Taurus (4/20-5/20) – Your best friend will ascend to Mardi Gras ball royalty and this will upset you because the individual isn’t really your BFF. You’re nice to this individual’s face, but can’t resist talking smack behind their back. This envy will literally catch up to you, as you will be discovered eagerly drawing little mustaches on all their pictures from that evening. On the bright side, your royal friend will want nothing to do with you. You will score your favorite throw at this year’s festivities, a dumb jester’s hat.

Gemini (5/21-6/21) – You will become really sensitive about the cold morning temperatures when you lock yourself out of the house naked. Your history of absent mindedness will bare itself – as you bare all – to your neighbors. In your defense, though, you had nowhere to put keys. Nosy neighbors stare at you while you belly flop into the living room through an open window. Keep your head on a swivel this Mardi Gras season, there’s a 10-pound “Alf” doll with your name on it.

Cancer (6/22-7/22) – Heads will turn at the local watering hole when you step out of the bathroom with toilet paper stuck to your shoe. You won’t notice and, of course, nobody will tell you, but they’ll laugh behind your back as you get down to “I’m Sexy and I know it.” The nightmare will end when someone inadvertently steps on the stowaway. Your lucky number is 69 … as that’s your order number at Waffle House.

Leo (7/23-8/23) – You will interact with a Libra with Costas-level pink eye, the results of which will be disastrous. The resulting illness will force you to stay at home and miss some of the finest parades our city has to offer. To make matters worse, a cable malfunction will force you to watch only Michael Bay movies during your time alone. You will be found several days later huddled in the corner of the room shaking and mumbling obscenities to no one in particular. Avoid plastic beads, if you can.

Virgo (8/23-9/22) – Your first foray into bar trivia will go terribly awry when your sweetheart second-guesses your knowledge of the Ming Dynasty. A snide remark about your loved one’s intelligence will result in a drink to the face, but you will be undaunted in your pursuit of quiz glory. You will win the battle but lose the war, as your sweetie will have some choice words for you at the end of the match. Don’t worry, though, it’s nothing that a gift certificate to Hardee’s won’t be able to fix. Your lucky number is 13, that can’t be good.

Libra (9/23-10/22) – You will get pink eye and thus begin to spread the highly contagious illness all over town because you’re one of those “touchy feely” people. Stop it! Work on your hygiene as well. You clearly have a cleanliness issue. You will spend several nights alone, with only delicious MoonPies to soothe the pain of your loneliness. You will blame the pink eye for your troubles, but deep down you know that’s not your only problem. Try not to stand behind a tall man with a net.

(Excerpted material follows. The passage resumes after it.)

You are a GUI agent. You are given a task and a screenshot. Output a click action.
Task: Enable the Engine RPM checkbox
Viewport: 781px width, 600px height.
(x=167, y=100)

Scorpio (10/23-11/21) – Your co-workers will become concerned with your level of Batman knowledge when you begin to ramble about the Riddler, Poison Ivy and Mr. Freeze. Don’t worry, there are far more embarrassing things on the horizon for you. More bad fortune befalls you when you discover that all of your Christian Bale fan letters were returned unread. Your spirits are lifted, however, when you’re accepted into the Ben Affleck fan club. Your lucky Mardi Gras throw this year will be a headless teddy bear.

Sagittarius (11/22-12/21) – Your worst nightmare will become a reality when you wake up at your ex’s place following a night of too much Mardi Gras revelry. You will run into them the night before at a parade and it will be awkward for everyone until the drinks start flowing. You will get increasing chummier until you decide to go for broke and take a giant step backwards. Worst of all, your ex thinks you’re back together. You will need to have a long, painful conversation. Beware of Mardi Gras street corn dogs.

Capricorn (12/22-1/19) – Your excitement over your first-ever Mardi Gras parade aboard a float is quickly doused when you fall over the side while attempting to Frisbee a MoonPie to your buddy in the crowd. Your fall will result in a severely bruised tailbone and an even more severely bruised ego, as you find out the MoonPie friend posted the incident to YouTube. On the bright side, you’ll be trending. You shouldn’t ever play the lottery. You won’t ever win. It’s hopeless.